Train operator Jim Peach (above left) was moved to take a CPR class 30 years ago after watching helplessly as a fellow Northwest Airlines mechanic died of a heart attack at work. The next time he saw someone stricken when he was on the job, Peach knew what to do.
That time was the morning of Sept. 19, 2018. When Peach pulled his southbound Blue Line train into the Cedar-Riverside Station, he saw a crowd around a man having a seizure on the platform.
From the Rail Control Center, Rail Supervisor Jim Clancy (above right) called 911 as Peach and a bystander removed the man’s backpack to lay him on his back.
“I remember saying ‘We’re losing him.’ He was turning purple,” Peach said.
Peach estimates he performed about 10 chest compressions before the man’s color returned. Recalling his training, he turned the man on his side and asked for his name. The man responded “Kyle.”
“That’s when my head about exploded,” Peach said. “It was great. I was just, ‘My God, that just worked.’ When I got up and left, a lot of people started clapping.”
In January, Peach was recognized for having taken action by the Metropolitan Council’s Transportation Committee. He also earned admiration from his colleagues.
“He likely saved that man’s life,” said Clancy, who watched the situation unfold on cameras back at the RCC.
Peach maintained his composure long enough to move the train to the Franklin Avenue Station, where he was already scheduled for a break. After leaving the train, he was overcome with emotion.
“It was like a truck ran over me because I didn’t understand what my brain and body had just done,” Peach said. “I have never felt like that. My body was numb.
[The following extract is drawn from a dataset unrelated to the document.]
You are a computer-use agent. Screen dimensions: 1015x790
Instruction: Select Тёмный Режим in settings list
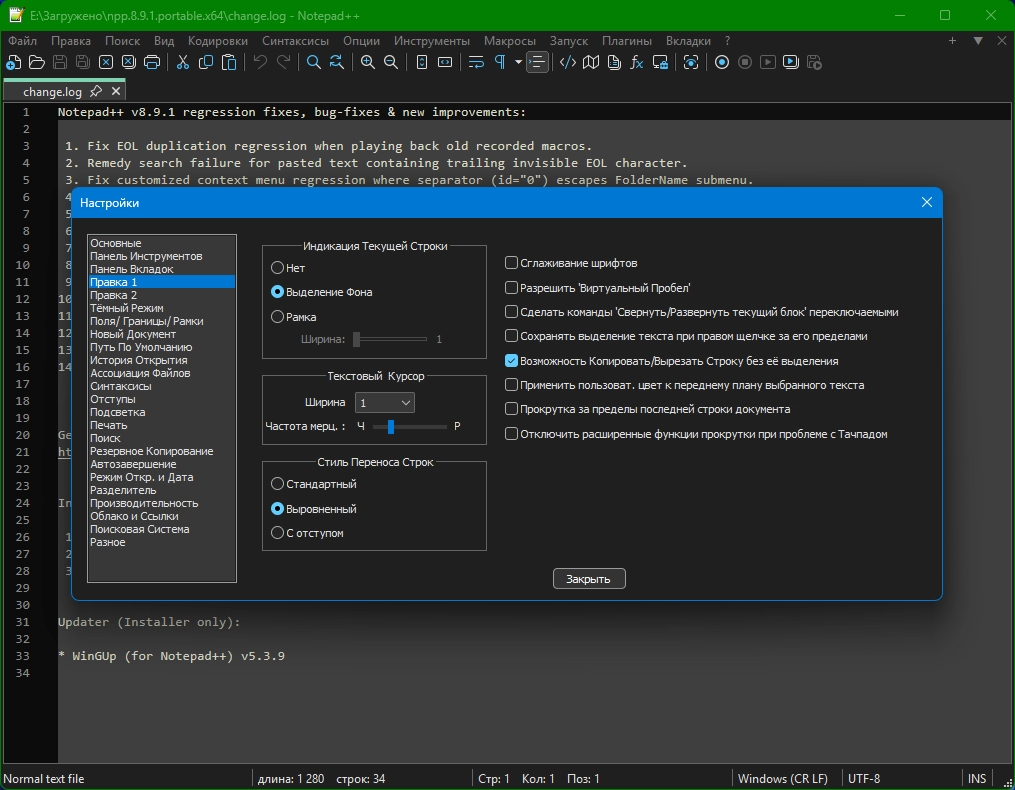126,308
Everybody tells me it was the adrenaline.”
Peach had trouble sleeping for a long time and still wonders how Kyle is doing, what his full name is and would like to know more about him.
If they could meet, Peach said he’d like to tell him about the man who inspired him to take a CPR class. His name was Gene, and they worked in Northwest Airlines’ machine shop at the Minneapolis-St. Paul International Airport.
“I felt really bad. A real nice guy I worked with died, and I couldn’t help him,” Peach said.
Peach knows firsthand the importance of saving a life. As a baby, he was in a house fire on Feb. 19, 1957. An aunt and uncle rushed him to a hospital.
“I was very badly burned at four months old, and it took me 61 years and seven months to pay it forward,” marveled Peach, who at 62 still bears scars from that fire.
Registered nurse Alicia Bravo, who works in the emergency department at Hennepin Healthcare and is a CPR advocate for the American Heart Association, was amazed at what Peach was able to do.
“He hadn’t taken a course in 30 years, but maybe he had been hearing all these messages since then about CPR and that could have been with him,” Bravo said. “He’s very brave for having done something.”
Where to learn CPR
Visit the American Heart Association’s website to find out where and when CPR classes are available in your area. Visit heart.org to learn more.
A CPR kiosk can also be found in the skyway level of Hennepin Healthcare’s Red Building, 730 South 8th Street, Minneapolis. The kiosk includes a mannequin that gives live feedback to compressions.